Rule 39(a) provides that "if a judgment is affirmed or reversed in part, ... costs shall be allowed only as ordered by the court." (Emphasis added.) The government had no choice but to go directly to the circuit court with its request for costs. It was not appealing from a district court's denial of its request.

Therefore, perceiving no basis to apply the collateral order exception, we hold that Judge Malloy's order is not appealable. The appeal is dismissed for lack of jurisdiction.



[1] D.C.App.R. 39 states in part:

(c) ON REVERSAL. In cases of reversal of any judgment or order, costs shall be allowed to the appellant, unless otherwise ordered.

* * * * * *

(g) COSTS ON APPEAL TAXABLE IN THE SUPERIOR COURT. Costs incurred in the preparation and transmission of the record, the cost of the reporter's transcript, if necessary for the determination of the appeal, the premiums paid for cost of supersedeas bonds or other bonds to preserve rights pending appeal, and the fee for filing the notice of appeal shall be determined in the Superior Court and taxable, if assessed, in said court as costs of the appeal in favor of the party entitled to costs under this rule. If the briefs or the record on appeal are printed, the cost of printing shall not be taxed as an allowable cost.

[2] It is unclear from the record whether there has been any final resolution of the original complaint. This court will therefore proceed as though the case still pends in the trial court.

[3] It is immaterial that neither party raised the jurisdictional issue on this appeal. If the order is not final, this court does not have jurisdiction, and consent of the parties can not confer jurisdiction. See Burtoff v. Burtoff, D.C.App., 390 A.2d 989, 991 (1978); Mid City Theater Corp. v. Bethea, D.C.App., 210 A.2d 10 (1965).

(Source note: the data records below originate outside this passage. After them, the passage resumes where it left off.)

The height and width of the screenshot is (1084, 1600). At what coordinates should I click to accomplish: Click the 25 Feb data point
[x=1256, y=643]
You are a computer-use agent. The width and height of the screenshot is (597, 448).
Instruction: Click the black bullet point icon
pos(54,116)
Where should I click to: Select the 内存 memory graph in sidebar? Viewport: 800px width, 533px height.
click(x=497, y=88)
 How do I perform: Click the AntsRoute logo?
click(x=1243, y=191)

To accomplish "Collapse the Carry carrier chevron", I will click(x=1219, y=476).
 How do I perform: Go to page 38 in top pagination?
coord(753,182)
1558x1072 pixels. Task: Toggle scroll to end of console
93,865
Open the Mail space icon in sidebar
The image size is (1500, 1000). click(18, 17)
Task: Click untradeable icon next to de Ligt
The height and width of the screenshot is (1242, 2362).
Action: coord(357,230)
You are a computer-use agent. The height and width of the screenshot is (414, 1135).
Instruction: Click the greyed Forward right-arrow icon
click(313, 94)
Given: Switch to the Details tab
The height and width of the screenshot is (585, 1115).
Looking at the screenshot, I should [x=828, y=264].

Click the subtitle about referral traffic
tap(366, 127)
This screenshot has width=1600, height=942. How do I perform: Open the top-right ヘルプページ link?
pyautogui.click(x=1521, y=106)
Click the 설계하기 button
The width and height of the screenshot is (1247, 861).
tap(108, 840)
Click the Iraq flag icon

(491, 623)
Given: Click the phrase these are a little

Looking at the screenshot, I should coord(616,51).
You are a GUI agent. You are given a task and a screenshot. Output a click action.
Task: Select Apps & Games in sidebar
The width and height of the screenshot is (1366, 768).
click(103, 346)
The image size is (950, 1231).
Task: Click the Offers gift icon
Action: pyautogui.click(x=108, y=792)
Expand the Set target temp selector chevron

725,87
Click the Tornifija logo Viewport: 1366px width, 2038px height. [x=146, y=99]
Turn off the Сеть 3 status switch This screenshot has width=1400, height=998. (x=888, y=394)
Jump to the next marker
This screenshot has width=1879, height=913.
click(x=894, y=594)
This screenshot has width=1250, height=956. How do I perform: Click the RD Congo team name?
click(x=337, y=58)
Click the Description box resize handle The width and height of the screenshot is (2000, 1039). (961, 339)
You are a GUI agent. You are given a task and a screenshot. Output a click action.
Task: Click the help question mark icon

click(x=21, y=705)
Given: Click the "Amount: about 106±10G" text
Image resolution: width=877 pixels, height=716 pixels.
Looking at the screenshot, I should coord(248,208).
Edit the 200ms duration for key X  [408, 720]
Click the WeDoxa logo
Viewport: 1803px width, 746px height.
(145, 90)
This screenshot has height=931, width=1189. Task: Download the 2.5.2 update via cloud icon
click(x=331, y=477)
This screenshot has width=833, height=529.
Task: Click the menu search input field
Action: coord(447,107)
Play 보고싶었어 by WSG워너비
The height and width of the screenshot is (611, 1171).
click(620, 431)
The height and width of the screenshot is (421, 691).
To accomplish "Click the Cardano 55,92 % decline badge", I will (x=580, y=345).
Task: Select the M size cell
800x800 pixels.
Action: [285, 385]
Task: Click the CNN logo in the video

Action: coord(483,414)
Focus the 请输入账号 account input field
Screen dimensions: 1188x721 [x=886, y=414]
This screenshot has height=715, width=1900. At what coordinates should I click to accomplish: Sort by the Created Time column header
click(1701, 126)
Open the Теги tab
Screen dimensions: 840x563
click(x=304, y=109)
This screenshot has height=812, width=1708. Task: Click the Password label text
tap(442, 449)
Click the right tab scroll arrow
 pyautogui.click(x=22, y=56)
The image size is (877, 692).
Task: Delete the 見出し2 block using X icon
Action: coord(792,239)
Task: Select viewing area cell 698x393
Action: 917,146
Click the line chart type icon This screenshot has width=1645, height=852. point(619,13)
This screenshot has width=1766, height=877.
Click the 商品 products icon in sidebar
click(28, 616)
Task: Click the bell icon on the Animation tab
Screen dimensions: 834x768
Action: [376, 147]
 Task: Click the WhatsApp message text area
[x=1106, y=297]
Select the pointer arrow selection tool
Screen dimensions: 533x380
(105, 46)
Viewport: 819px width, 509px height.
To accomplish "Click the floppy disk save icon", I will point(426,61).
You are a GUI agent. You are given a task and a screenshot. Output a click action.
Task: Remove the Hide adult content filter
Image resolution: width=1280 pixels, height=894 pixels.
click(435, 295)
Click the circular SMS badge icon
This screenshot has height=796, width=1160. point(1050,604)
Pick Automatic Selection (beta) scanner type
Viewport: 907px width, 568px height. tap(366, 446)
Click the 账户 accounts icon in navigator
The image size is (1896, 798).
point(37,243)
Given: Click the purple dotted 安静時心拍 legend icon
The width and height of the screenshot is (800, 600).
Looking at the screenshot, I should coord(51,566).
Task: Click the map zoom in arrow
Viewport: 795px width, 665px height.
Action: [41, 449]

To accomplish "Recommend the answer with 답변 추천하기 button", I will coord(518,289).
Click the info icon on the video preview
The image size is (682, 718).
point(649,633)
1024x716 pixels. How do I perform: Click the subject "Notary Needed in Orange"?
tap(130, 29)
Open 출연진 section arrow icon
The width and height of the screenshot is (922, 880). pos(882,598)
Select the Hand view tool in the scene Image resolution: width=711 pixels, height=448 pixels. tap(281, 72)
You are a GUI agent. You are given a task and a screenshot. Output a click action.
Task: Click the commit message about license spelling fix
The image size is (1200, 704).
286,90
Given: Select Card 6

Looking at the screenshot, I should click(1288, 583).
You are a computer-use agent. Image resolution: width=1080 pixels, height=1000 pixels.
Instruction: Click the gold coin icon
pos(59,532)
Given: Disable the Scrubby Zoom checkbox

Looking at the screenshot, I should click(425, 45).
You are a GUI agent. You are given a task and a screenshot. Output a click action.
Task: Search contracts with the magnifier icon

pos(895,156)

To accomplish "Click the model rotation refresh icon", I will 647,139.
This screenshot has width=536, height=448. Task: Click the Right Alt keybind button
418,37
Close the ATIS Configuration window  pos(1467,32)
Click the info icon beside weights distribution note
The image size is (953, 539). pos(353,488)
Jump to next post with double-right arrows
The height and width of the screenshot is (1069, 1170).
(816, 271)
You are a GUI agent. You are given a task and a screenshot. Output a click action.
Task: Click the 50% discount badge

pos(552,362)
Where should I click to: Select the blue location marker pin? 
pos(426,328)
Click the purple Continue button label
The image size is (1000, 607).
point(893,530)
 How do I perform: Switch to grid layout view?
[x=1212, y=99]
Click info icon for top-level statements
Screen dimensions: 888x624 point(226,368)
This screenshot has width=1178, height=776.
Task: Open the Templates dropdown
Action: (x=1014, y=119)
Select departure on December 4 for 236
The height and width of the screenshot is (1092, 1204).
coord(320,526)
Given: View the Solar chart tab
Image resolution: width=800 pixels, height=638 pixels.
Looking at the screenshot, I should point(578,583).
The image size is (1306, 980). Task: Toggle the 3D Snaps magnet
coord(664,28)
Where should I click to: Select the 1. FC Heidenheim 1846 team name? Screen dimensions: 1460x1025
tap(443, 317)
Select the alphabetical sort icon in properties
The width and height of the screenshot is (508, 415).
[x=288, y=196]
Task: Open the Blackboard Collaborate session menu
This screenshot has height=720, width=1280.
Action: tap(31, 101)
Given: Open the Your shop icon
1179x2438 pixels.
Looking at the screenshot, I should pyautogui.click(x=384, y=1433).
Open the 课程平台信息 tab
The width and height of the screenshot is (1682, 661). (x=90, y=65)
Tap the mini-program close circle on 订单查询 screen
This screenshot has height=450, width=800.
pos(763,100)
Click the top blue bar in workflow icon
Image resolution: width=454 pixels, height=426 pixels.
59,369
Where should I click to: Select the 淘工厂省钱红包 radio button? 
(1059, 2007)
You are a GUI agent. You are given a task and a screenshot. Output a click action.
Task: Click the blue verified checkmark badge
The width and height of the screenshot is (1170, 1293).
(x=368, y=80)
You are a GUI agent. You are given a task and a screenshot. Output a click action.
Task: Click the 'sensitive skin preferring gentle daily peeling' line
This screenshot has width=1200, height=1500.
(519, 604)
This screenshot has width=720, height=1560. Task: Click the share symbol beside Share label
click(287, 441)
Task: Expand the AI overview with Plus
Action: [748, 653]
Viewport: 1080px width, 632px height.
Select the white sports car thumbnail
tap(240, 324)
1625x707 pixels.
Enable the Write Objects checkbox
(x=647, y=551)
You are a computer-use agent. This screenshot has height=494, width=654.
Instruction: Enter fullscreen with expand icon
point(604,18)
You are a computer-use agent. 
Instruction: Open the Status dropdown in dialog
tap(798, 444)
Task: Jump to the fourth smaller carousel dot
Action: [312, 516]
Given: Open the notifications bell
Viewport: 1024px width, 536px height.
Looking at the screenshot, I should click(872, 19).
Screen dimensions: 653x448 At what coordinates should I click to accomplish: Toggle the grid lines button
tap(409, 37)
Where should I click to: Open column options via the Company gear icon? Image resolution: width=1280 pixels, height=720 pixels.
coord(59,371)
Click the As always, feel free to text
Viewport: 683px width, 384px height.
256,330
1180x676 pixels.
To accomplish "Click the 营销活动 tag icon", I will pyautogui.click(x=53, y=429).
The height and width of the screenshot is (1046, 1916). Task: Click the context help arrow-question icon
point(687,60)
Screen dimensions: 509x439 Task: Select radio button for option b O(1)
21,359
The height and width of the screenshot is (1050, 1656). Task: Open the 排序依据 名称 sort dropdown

[4] The issue in Cohen concerned whether a federal court, having jurisdiction of a stockholder's derivative action only because the parties were of diverse citizenship, must apply a statute of the forum state which makes the plaintiff, if unsuccessful, liable for all expenses and requires a security bond for the payment as a condition of prosecuting the action. The stockholder in Cohen owned approximately $9,000 of the company's stock while the company averred that $125,000 would be the appropriate amount to impose as a security bond. The trial court held that the state statute was not applicable and the court of appeals reversed. The Supreme Court held that the order was appealable because it was a final disposition of a claimed right which was not an ingredient of the cause of action and did not require consideration with it. The order of the court of appeals was affirmed.

[5] In Coopers the court held that the collateral order doctrine does not apply to orders granting and then denying class certification because such orders are subject to revision under the Federal Rules of Civil Procedure and could be effectively reviewed even after final judgment.